╭──
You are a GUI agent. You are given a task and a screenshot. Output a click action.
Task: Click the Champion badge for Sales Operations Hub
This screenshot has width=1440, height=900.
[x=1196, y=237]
╰──
╭──
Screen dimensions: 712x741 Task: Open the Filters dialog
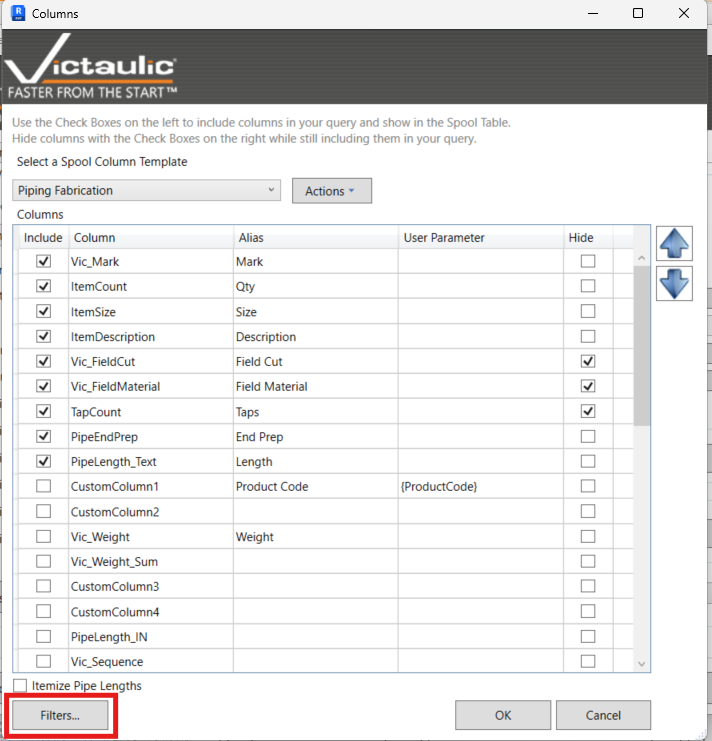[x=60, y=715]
╰──
╭──
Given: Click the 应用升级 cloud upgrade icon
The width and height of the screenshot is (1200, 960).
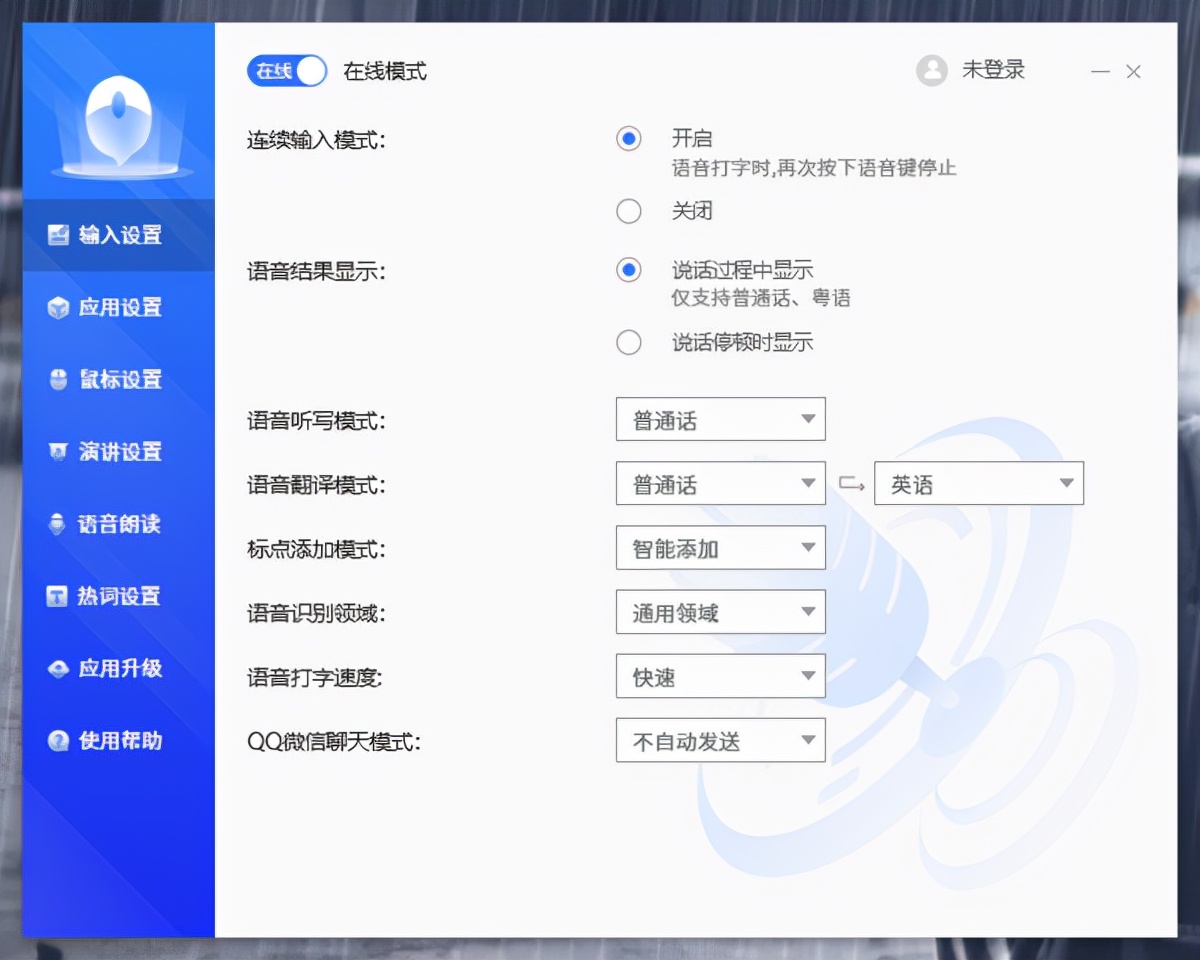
╰──
### Task objective
From the records above, quote only the lines running from the line with "Given: Click the 应用升级 cloud upgrade icon" to the line with "The width and", both lines included.

### Result
Given: Click the 应用升级 cloud upgrade icon
The width and height of the screenshot is (1200, 960).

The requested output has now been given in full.